I drove downtown to the parking garage they'd designated (in the Fremont Center experience) and parked. Then, I hiked the three (huge) blocks to the courthouse to see a line of people that went out the door, down the steps, around the corner and then half way down the next block. We had to go through an airport-like screening procedure. I don't blame them---two years ago, a disgruntled man came to the federal courthouse a couple of blocks south of the county court building. He had hidden a shotgun under his coat, and he just walked in without saying a word, and began shooting. It was crazy!! A security guard was killed, another was wounded, with the gunman himself being killed nearby, as he attempted to run away. So, there is no question that security procedures at Las Vegas courthouses are not academic.
But, I was dismayed to see that there would be a long wait to get inside the building. I hoped they wouldn't be too pesky about my being late for my designated arrival time. However, my little concerns about jury duty were eclipsed by the young woman standing in line behind me. She had a deadline, too--an appearance at 8:00 A.M. in a court--as the defendant. She complained to all around her about the length of the line. She smoked a cigarette. She complained some more. She smoked another cigarette. The line moved steadily, but it was such a long line, that we weren't going to get in that door before the top of the hour. As we were moving up the granite steps, edging ever closer to the door, she got on the phone to someone. It wasn't clear who. It could have been a lawyer. The woman pointed out that she WAS there! She was in line! It was a &%$## long line!! Did she miss her appearance?? OMG!!! How can she have a warrant already?? She was TRYING to be there!! She was stuck in this *&^%*$ line!! OMG!!
Just then, I saw another person with a jury summons in their hand walk through the glass door marked "Staff, Attorneys" so I went up the steps and entered there too. I still had to walk through all the metal detectors, removing my shoes, putting my watch and purse, etc. in the little bin to go through the X-ray machine. But, I didn't have to listen to the distressed rantings of the woman whose life had just gone from bad to worse.
As I stood in the line, I realized that I live a sheltered existence. In my line of work---school teaching--I am rarely in the presence of people who smoke. There are very few people with visible tattoos (except at the end of the day when I supervise the crosswalk and various family members come to pick up their children). And I rarely hear profanity. But, as you observe the variety of people entering the county courthouse, there were some patterns. People are either quite professionally dressed: business suits, with the women wearing heels and deliberately coifed hair, or the people are dressed very casually in commonly seen motifs (sagger pants, wife-beater shirts for guys, and skin tight jeggings, snug, cleavage revealing shirts for the ladies) with an abundance of visible tattoos, and lots of nervous smoking. Lots. Oh, and conversations using words that will get you recess detention in fourth grade. There were a few scattered folks who were somewhere in between: not dressy, but not quite as casual---most of us clutched a jury summons.

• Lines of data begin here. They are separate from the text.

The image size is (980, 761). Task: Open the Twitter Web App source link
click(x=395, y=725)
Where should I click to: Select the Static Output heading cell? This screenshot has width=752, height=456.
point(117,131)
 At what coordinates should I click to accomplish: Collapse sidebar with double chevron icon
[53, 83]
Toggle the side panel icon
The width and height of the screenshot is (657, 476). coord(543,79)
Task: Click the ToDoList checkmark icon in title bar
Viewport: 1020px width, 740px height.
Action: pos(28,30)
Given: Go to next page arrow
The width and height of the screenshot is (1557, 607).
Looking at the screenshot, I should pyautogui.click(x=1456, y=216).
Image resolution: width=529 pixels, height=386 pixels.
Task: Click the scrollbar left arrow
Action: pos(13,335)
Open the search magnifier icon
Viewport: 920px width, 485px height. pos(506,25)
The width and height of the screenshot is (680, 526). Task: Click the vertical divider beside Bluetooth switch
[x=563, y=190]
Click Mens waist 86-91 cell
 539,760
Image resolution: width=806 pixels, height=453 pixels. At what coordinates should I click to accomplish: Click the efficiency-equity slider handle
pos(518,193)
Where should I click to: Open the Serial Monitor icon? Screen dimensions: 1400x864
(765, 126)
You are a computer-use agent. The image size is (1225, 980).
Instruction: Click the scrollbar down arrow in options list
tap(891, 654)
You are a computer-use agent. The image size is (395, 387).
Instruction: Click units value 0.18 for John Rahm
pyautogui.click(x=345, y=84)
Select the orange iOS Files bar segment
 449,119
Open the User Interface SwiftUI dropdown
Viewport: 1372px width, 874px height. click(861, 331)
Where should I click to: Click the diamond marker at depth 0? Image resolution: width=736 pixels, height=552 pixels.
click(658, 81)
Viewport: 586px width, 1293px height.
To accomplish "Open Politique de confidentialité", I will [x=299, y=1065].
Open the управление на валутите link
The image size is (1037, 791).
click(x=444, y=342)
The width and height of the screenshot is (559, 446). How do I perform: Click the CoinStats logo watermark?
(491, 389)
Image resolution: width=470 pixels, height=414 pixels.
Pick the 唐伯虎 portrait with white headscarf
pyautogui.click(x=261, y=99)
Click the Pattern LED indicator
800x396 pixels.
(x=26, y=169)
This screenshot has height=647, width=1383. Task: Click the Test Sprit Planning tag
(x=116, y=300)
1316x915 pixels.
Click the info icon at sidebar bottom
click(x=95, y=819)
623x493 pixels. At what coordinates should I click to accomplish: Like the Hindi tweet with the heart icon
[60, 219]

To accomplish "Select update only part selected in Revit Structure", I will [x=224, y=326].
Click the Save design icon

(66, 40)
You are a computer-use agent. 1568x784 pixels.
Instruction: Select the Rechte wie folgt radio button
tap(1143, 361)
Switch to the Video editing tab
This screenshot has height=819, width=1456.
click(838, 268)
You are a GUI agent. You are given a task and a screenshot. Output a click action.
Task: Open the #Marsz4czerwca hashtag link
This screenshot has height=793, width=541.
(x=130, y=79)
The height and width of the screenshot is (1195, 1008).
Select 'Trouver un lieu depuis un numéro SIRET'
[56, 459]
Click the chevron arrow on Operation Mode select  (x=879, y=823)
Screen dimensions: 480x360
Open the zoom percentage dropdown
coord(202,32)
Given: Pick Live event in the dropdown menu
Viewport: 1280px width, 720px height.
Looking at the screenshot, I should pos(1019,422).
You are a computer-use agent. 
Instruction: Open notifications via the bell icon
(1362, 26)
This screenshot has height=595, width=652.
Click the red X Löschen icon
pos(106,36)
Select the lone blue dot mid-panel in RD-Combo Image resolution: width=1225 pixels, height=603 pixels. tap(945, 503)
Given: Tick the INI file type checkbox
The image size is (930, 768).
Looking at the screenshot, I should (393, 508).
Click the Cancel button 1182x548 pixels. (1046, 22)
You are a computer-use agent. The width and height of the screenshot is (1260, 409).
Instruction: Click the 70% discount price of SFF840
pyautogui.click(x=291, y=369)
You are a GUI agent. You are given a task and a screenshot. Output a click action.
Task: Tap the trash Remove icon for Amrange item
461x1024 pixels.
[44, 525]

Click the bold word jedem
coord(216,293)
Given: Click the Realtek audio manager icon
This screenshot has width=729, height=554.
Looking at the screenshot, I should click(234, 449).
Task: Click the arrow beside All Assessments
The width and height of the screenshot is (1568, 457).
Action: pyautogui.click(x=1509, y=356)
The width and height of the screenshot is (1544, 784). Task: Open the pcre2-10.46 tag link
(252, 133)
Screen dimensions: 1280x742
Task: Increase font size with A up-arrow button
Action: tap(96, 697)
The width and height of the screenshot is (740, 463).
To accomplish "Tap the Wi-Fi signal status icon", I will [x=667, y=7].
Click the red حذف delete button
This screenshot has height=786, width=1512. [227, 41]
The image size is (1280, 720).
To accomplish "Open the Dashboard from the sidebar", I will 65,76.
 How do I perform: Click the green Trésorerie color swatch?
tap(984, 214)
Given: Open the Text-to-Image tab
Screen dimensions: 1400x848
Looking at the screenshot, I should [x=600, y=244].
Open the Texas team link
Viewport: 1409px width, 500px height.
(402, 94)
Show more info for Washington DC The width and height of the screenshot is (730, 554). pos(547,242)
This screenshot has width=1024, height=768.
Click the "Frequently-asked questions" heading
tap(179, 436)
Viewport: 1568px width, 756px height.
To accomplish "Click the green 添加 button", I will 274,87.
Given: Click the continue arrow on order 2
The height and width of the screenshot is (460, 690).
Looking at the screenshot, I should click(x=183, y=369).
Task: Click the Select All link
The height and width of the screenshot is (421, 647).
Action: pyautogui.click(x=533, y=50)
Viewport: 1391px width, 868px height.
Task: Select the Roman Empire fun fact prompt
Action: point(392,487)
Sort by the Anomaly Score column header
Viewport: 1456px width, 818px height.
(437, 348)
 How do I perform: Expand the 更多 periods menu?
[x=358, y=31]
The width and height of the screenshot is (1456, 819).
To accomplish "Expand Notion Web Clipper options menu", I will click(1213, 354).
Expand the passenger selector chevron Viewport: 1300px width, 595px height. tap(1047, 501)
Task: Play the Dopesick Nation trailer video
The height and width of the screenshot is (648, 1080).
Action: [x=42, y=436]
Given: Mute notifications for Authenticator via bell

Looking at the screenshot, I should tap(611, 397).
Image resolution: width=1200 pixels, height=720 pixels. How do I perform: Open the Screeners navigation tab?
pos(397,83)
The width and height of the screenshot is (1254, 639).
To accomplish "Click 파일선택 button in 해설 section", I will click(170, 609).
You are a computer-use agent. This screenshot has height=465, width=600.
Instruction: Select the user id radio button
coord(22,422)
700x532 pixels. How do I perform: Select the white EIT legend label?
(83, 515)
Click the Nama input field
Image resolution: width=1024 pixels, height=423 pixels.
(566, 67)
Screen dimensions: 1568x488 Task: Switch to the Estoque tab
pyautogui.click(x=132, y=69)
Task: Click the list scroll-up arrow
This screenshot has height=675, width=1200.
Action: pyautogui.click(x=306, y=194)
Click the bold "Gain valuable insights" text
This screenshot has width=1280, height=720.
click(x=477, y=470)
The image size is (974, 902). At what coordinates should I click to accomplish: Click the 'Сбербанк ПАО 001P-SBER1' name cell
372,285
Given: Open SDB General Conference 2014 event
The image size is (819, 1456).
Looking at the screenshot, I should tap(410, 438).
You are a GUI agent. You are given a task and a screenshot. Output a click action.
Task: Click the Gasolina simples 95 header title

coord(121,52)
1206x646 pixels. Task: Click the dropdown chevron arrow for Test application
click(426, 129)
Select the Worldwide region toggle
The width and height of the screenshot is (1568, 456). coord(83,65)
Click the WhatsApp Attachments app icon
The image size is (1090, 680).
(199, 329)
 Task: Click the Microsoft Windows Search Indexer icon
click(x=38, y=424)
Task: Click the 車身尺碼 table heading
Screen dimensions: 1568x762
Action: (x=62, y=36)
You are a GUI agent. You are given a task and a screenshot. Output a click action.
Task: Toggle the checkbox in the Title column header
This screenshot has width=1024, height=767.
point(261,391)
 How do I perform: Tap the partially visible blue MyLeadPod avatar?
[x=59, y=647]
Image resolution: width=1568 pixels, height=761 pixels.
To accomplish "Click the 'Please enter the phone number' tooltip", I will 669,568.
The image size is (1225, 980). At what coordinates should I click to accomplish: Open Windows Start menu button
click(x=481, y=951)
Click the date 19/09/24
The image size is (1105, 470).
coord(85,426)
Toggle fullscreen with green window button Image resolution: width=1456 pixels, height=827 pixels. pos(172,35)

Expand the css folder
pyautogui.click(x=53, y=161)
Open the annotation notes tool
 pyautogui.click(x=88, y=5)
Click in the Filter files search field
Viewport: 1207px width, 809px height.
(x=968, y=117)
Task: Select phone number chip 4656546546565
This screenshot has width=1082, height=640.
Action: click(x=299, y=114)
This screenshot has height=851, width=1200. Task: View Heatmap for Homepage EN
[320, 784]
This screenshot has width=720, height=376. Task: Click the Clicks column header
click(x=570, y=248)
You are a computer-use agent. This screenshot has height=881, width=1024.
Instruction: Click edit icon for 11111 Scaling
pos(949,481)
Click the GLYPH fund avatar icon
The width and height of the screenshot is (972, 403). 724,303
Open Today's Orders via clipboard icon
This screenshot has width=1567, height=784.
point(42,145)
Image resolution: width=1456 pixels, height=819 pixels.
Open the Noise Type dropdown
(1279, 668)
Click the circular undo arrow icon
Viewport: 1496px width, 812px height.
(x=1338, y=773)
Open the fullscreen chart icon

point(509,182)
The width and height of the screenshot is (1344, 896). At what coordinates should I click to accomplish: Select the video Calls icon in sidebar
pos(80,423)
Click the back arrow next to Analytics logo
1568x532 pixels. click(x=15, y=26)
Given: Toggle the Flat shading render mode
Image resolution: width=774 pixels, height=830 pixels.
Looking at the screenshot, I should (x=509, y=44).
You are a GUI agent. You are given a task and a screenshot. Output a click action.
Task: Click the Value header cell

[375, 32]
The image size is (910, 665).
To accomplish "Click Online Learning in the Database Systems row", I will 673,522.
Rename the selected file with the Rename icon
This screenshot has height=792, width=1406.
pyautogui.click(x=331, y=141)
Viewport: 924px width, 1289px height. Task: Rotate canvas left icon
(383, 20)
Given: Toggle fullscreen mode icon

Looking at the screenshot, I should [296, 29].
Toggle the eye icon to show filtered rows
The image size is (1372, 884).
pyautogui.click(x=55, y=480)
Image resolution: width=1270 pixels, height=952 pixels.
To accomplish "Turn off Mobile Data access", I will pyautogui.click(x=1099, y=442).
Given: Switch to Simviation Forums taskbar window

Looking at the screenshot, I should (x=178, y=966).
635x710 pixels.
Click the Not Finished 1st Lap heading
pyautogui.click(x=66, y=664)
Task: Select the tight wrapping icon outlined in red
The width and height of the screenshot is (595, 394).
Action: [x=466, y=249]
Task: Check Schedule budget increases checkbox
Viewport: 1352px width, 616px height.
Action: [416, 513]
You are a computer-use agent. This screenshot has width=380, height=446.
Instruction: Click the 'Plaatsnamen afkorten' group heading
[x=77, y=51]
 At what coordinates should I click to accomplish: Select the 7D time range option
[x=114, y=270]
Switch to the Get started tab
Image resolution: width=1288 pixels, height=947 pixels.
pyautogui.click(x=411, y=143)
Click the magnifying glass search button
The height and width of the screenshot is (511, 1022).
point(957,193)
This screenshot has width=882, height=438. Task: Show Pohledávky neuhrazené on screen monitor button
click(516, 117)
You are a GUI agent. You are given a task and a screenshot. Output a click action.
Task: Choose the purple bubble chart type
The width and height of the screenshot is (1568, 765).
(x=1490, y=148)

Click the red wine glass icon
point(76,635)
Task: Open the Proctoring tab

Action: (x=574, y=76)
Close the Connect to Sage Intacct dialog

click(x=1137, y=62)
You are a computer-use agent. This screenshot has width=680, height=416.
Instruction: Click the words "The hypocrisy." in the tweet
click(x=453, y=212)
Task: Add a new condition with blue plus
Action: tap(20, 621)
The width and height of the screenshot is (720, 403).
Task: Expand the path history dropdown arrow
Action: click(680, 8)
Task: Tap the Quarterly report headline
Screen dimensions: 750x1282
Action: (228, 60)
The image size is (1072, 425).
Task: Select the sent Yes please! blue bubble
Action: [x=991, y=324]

I didn't get chosen for a jury. That's good, because I really didn't want to miss more days of school. I was hoping that I could plead that I really needed to be in my classroom, if I'd had to make a case for it, but, since I wasn't chosen, I just left at the end of the day and I don't have to worry about it for another eighteen months. I would really like to serve as a juror sometime. I think it would be very interesting. CoolGuy served once in California, in a robbery case. Any other time I've been summoned for jury duty, I had preschool children, and that excused me from having to appear. Someday, I'll get called up again. I'll hope it doesn't happen during the last week of school and then I'll get a chance to stay there and immerse myself in a whole new world.